Dans « Invité », on s'intéresse à Félix, pour une fois sobre, qui rend visite à son ex-amie pour lui dire adieu et démarrer autre chose. Agressé, puis tué après une dispute avec deux hommes dans le transport en commun qui le ramène. le meurtre de Félix est diffusé aux informations, ce qui permet aux autres personnages d'apprendre sa mort.
Dans « Hôte », ensuite, on passe à Keisha. Son histoire se déroule sous forme de 185 vignettes numérotées, chacune comprenant un paragraphe ou deux plus longs suivant diverses sections de sa vie. On aura ainsi « 14. Cet obscur objet du désir », ou « 15. Evian », « 21. Jane Eyre », ou « 62.
Montaigne ».
Puis, la « Traversée » avec la révélation du secret de Nathalie, sa fuite et sa rencontre avec Nathan Bogle, un ancien camarade de classe devenu trafiquant de drogue.
Retour à la « Visite » et découverte des pilules anti-contraceptives de Leah, d'où une dépression de Michel.
Dans tout cela,on assiste et découvre le quartier. « Douce puanteur de narguilé, de couscous, de kebab, gaz d'échappement d'une impasse de bus. 98, 16, 32, places debout uniquement – plus rapide pour marcher ! Évadés de St Mary's, Paddington : un futur père qui fume, une vieille dame qui se roule dans un fauteuil roulant en fumant, un sac à urine tenace, un sac de sang, qui fume. Tout le monde aime les cigarettes. Tout le monde. Papier polonais, papier turc, arabe, irlandais, français, russe, espagnol, News of the World ». On le retraversera, façon Google Map, en faisant diverses références aux rues, panneaux, bâtiments, suivant les parcs et les ponts que traversent les personnages. Un peu à la façon dont Joyce fait découvrir Dublin, lorsque Leopold Bloom se rend à l'enterrement de Paddy Dignam. Et comme dans « ulysses », il y a plusieurs rencontres pour embrayer sur les autres personnages. « « Glisser dedans » est une pensée imprécise. Suivre l'enfant somalien jusqu'à chez lui ? S'asseoir avec la vieille dame russe à l'arrêt de bus devant Poundland ? Rejoindre le gangster ukrainien à sa table dans la pâtisserie ? Un conseil local : l'arrêt de bus à l'extérieur de Kilburn's Poundland est le lieu de nombreuses conversations plus engageantes à entendre dans la ville de Londres. Vous êtes les bienvenus ». Autre clin d'oeil, discret, à Joyce lorsque Devon, le demi-frère de Félix, doit sortir de prison. Un 16 juin, jour célébré, du moins à Dublin, comme étant le « Bloomsday ».
Le style, c'est du
Zadie Smith à la sauce de
James Joyce. J'y reviendrai.

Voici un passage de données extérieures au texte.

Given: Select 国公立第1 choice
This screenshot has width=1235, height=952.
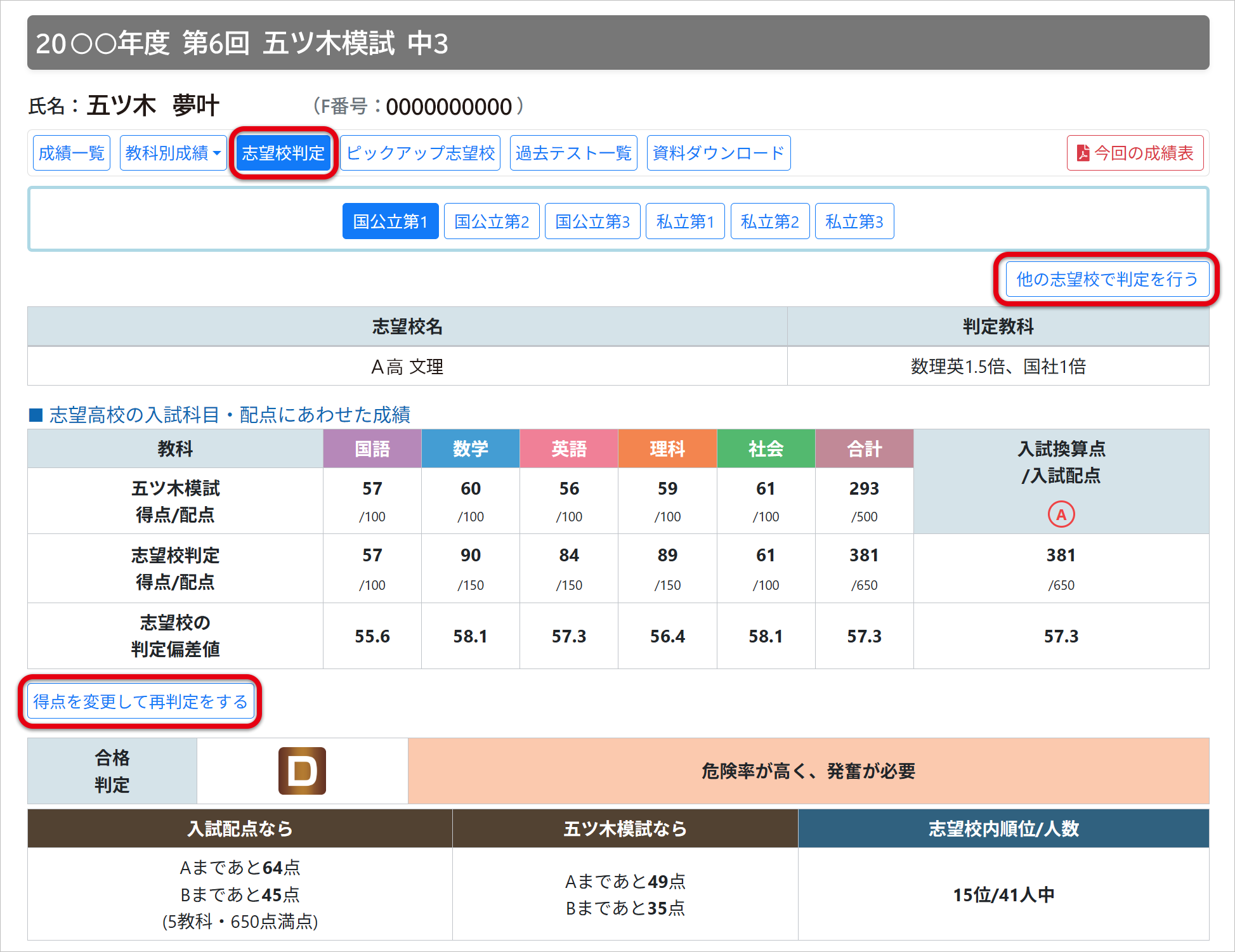Looking at the screenshot, I should 390,221.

Mais il est vrai que le lecteur soufre dans les dialogues. C'est un peu le modèle actuel d'avoir repris le style de Joyce, en supprimant les tirets de changement de personnage, ou d'avoir remplacé les guillemets par des virgules inversées (« ‘ »). C'est aussi flagrant chez
Cormac McCarthy dans «
Stella Maris » traduit par
Paule Guivarch par exemple (2023,
Editions De l'Olivier, 256 p.)
Le style varie aussi avec les narrations pour chaque personnage. Passant de la narration, puis à la troisième personne, ou aux vignettes de l'histoire de Nathalie. le moins que l'on puisse dire est que le récit est non-linéaire. Effet encore amplifié par la bascule entre la narration à la troisième et à la première personne.
Les thèmes abordés sont variés, mais celui qui revient le plus souvent, c'est celui de l'appartenance à une classe sociale. « En privé, elle pense : tu veux être riche comme eux mais tu ne peux pas te soucier de leur morale, alors que je m'intéresse plus à leur morale qu'à leur argent, et cette pensée, cette opposition, lui fait du bien ».
Ce problème de classe est typiquement londonien, malgré sa mixité et son mélange très urbain. En résumé, certainement le plus joycien des romans de
Zadie Smith, mais aussi le plus cryptique.